The Taiwanese native left after six, and the Cubs had only two more hits, including Starlin Castro’s sixth homer of the season in the eighth off Tyler Clippard for the Cubs’ only run.
The Nationals scored their runs on homers, too, both in the sixth. The first was a booming drive to the top of the batter’s eye in center field by Michael Morse, followed two batters later by Jonny Gomes’ homer to left with Jayson Werth on base.
Garza hadn’t allowed two homers in one inning since Sept. 8, 2010, in Boston while a member of the Tampa Bay Rays.

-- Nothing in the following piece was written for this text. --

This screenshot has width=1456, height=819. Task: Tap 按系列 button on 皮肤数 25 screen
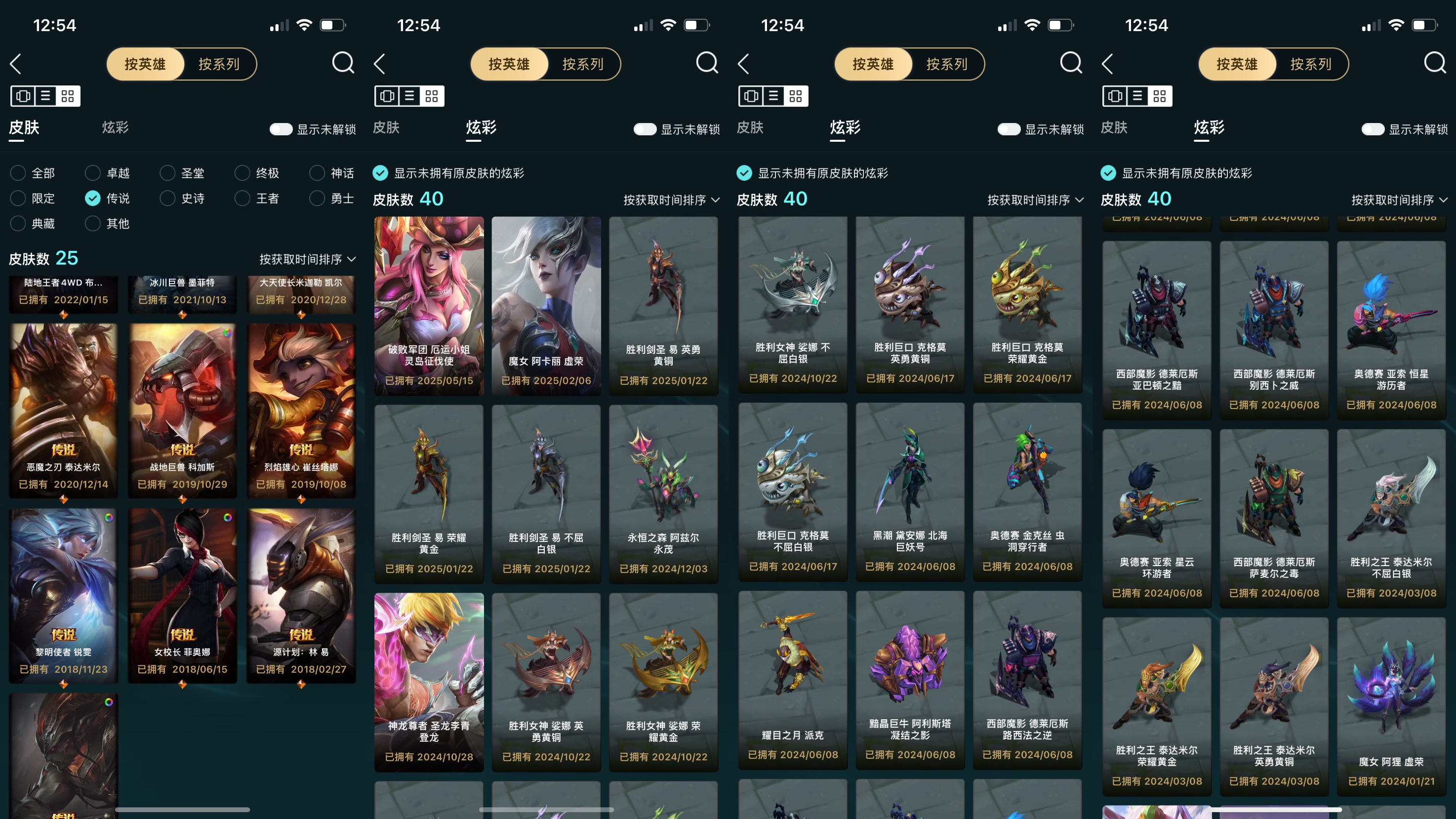(x=219, y=64)
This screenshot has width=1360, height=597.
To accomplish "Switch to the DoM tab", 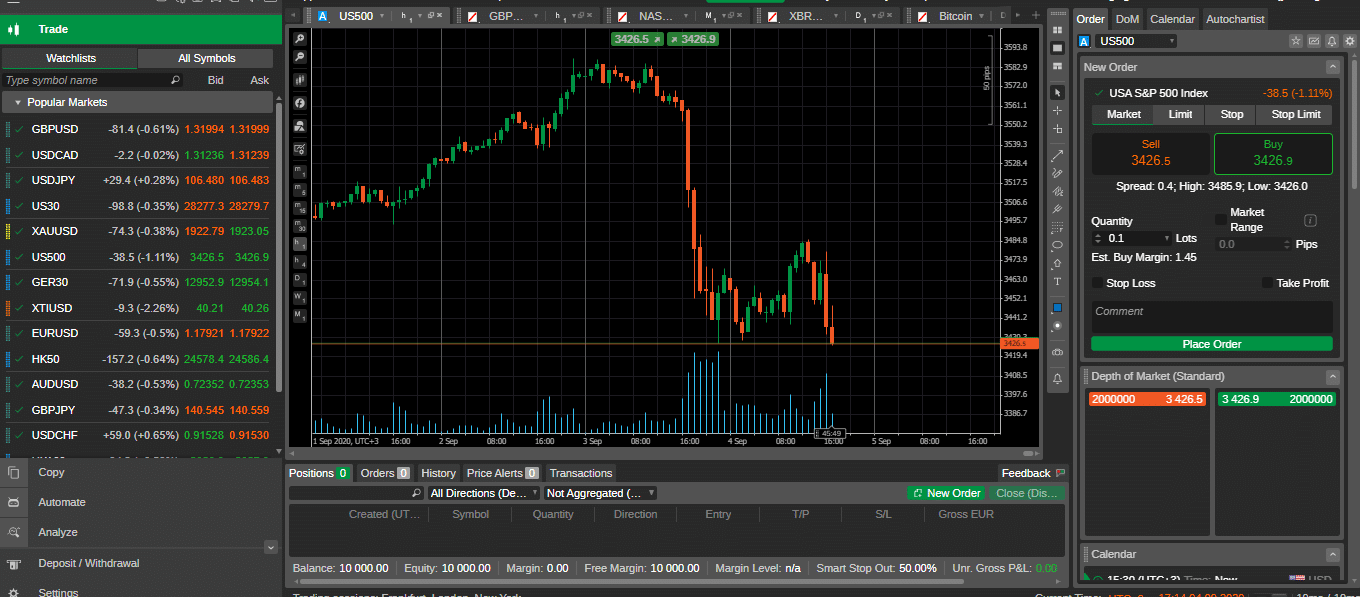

Without that inning, Garza and relievers James Russell, Kerry Wood and Carlos Marmol could boast a strong night. They combined for 15 strikeouts.
‘‘I know he’d like that slider back against Morse,’’ manager Mike Quade said of Garza, who had nine strikeouts and allowed six hits in six innings.
‘‘He threw the ball well, but Wang was good — ground ball after ground ball — and he did it efficiently. The velocity wasn’t what it used to be, the power sinker, but he did have good movement on the fastball.’’
The game was one more frustration for a pitcher who has out-performed his record.
Garza is one of only five major-league pitchers who have five victories or fewer in at least 20 starts with an ERA below 4.00.
The others are the Detroit Tigers’ Doug Fister (4-12, 3.29), the San Diego Padres’ Dustin Moseley (3-10, 3.30), the New York Mets’ R.A. Dickey (5-10, 3.72) and the Houston Astros’ Bud Norris (5-8, 3.73).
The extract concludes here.